By the time HbA1c clears the prediabetes threshold, the underlying insulin resistance has often been building for years. Fasting insulin — drawn alongside fasting glucose — gives you an earlier view.

What fasting insulin measures

The amount of insulin circulating in your bloodstream after an overnight fast. When tissues become less responsive to insulin, the pancreas compensates by making more — so rising fasting insulin with still-normal glucose is an early signal of insulin resistance.

What the numbers mean

Reference ranges vary by lab and assay, typically running to around 25 μIU/mL as "normal." Many metabolic-health-focused clinicians aim for values well below that — often under 10, sometimes under 5 — for patients optimizing for long-term metabolic health.

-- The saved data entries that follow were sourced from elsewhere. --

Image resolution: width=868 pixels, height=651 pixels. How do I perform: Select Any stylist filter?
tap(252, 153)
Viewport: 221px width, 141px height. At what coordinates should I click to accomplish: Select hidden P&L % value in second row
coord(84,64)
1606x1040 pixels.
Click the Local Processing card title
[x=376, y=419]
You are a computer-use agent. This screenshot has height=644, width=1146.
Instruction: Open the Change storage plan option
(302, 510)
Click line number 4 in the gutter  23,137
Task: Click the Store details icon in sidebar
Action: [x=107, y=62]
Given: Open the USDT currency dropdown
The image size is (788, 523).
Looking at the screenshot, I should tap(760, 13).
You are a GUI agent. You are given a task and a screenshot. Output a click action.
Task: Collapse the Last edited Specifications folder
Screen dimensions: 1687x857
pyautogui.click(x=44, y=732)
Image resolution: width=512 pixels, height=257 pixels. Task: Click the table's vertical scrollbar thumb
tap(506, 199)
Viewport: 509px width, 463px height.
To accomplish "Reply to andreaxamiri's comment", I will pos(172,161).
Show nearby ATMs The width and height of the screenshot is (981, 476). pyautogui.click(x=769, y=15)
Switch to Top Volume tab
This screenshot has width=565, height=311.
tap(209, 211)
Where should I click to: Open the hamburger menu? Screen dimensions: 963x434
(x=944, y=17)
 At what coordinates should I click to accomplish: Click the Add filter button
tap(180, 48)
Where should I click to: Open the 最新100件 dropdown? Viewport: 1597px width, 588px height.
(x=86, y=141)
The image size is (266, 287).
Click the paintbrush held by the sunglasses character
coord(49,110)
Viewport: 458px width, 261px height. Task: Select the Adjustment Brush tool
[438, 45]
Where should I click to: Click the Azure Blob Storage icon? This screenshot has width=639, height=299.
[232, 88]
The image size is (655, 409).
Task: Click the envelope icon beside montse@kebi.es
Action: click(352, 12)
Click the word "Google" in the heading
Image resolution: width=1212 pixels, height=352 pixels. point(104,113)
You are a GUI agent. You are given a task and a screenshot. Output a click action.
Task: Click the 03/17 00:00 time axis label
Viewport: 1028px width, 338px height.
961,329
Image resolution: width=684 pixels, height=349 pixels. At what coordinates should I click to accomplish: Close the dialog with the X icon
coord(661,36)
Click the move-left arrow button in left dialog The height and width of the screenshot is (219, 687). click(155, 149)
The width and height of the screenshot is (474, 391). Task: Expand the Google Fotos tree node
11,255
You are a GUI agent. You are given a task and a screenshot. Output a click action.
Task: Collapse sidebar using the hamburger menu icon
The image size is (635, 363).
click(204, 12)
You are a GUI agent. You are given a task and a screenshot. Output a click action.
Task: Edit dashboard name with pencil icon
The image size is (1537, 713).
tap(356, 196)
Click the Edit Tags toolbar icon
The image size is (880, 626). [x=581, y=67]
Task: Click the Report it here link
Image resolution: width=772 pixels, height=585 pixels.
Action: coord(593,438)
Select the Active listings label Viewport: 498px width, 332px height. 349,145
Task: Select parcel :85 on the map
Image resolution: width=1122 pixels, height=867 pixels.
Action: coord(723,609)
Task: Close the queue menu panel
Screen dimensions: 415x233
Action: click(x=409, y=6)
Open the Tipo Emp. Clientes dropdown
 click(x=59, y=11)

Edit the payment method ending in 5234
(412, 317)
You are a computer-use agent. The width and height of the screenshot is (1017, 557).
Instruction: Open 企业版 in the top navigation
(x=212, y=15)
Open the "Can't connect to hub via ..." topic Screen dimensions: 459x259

HOMA-IR, calculated from fasting insulin and fasting glucose, provides another way to read the pair together.

Why trend matters more than any single reading

Insulin is more variable than glucose, and a single draw can be skewed by recent meals, stress, or illness. Two or three values over a year paint a better picture than any one. Pairing fasting insulin with fasting glucose at every draw is more useful than either alone.

What can move it

Body fat (particularly visceral), carbohydrate intake, sleep deprivation, and physical inactivity tend to raise it. Weight loss, resistance training, cardiovascular exercise, and improved sleep tend to lower it. Several diabetes medications (metformin, GLP-1 agonists) also affect insulin dynamics.

How VisitRecall tracks it

Pair fasting insulin and glucose on the same timeline — and keep the whole metabolic picture in one place. See lab tracking and the longevity hub.

FAQ

Why don't standard physicals include it?

Most screening guidelines rely on glucose and A1C. Fasting insulin isn't routinely ordered unless someone asks for it or there's a specific indication.

How do I calculate HOMA-IR?

HOMA-IR = (fasting insulin μIU/mL × fasting glucose mg/dL) / 405. Many lab reports will calculate it automatically when both values are ordered.

Do I need to fast longer than for a lipid panel?

Typically 8–12 hours, water only. Follow your lab's instructions.